As the 71st Venice Film Festival embraced "China's moment" with seven
Chinese-language films on show, Chinese and European filmmakers focused on the
global development of Chinese cinema.
Among the seven movies, "Chuangru Zhe" (Red Amnesia) is bidding for the
Golden Lion, the highest prize of the festival, which is to be announced
Saturday night in the Italian iconic water city.
Though "foreign audience always expect to see some astonishing and outlandish
scenes in Chinese movies," said Wang Xiaoshuai, the director of "Chuangru Zhe,"
Chinese movies should stick to China's own tradition and culture rather than try
to cater to foreign tastes.
Therefore, it is of no need to figure out what the foreign audience prefers
to see.

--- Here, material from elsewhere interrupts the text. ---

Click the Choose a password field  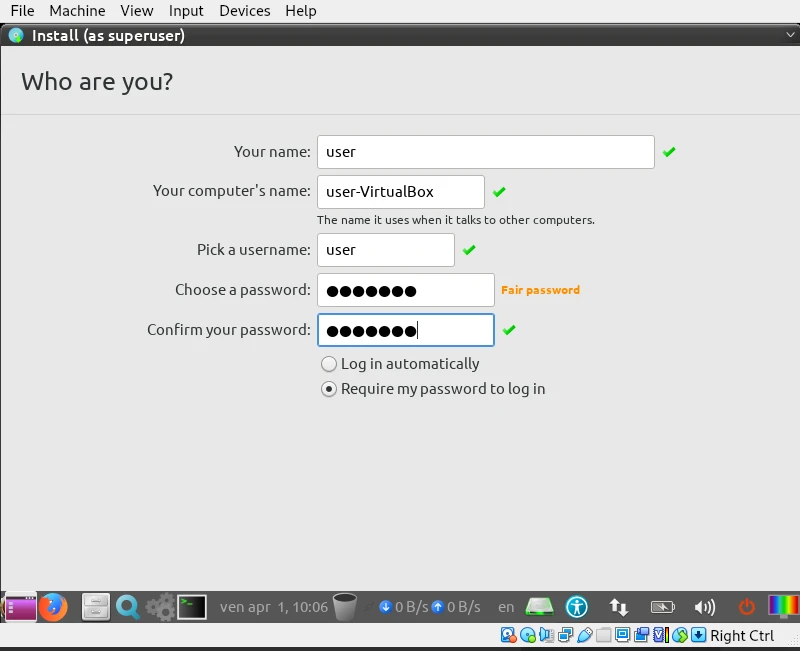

Rather, what is essential is to "tell stories of normal Chinese lives
and focus on people's emotion, which is universal," Wang said at the China Film
Forum, the first forum entirely dedicated to the Asian country at the
festival.
Giorgio Gosetti, the general delegate of the Venice Days, an event at the
film festival aiming to draw attention to high quality cinema, agreed that
Chinese cinema should maintain its uniqueness instead of following the Western
trends.
The biggest attraction of Chinese movies for him is strong passion spraying
from their own stories, he told Xinhua.
But as a lot of excellent Chinese movies remain unknown to European audience
and even to European filmmakers, a "bridge" of "professional foreign partners
and better strategies" should be built for promoting and selling Chinese movies
to the rest of the world, Gosetti said.
Senior Chinese and European directors and producers at the China Film Forum,
organized by Xinhua International, a new media sector of Xinhua News Agency,
agreed that Sino-foreign cooperation is a shortcut to overstep "unspoken rules"
that hamper internationalization of Chinese cinema.

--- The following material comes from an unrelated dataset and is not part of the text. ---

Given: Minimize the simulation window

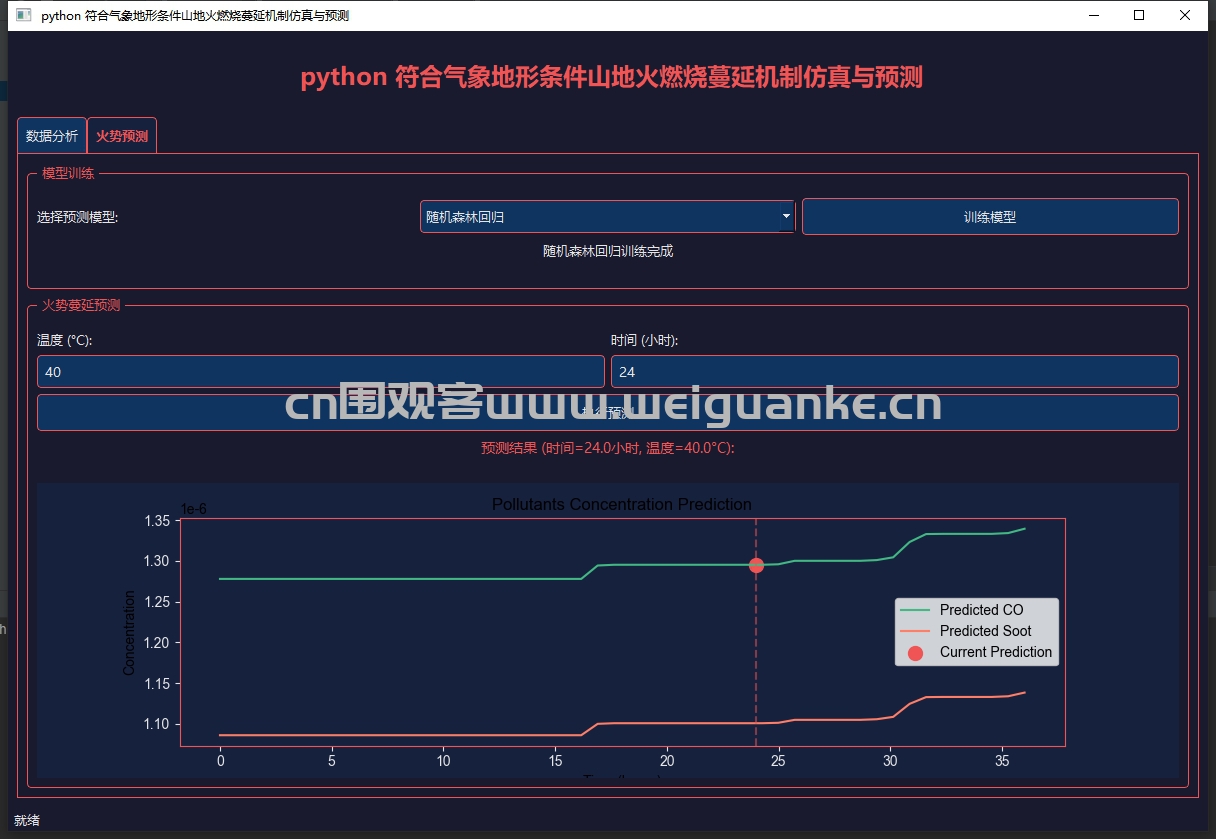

It is still difficult for Chinese movies to enter the international
mainstream market, said Qin Hong, producer of "Huangjin Shidai" (The Golden
Era), the festival's closing film by Hong Kong director Ann Hui.
Chinese language is not used as widely as English, and the Chinese cinema
still lacks modern techniques compared with modern Western cinema industries, he
said.
Qin suggested European filmmakers increasingly cooperate with Chinese
professionals and contract-abiding partners to help in distribution and
scripts-writing in the huge Eastern market.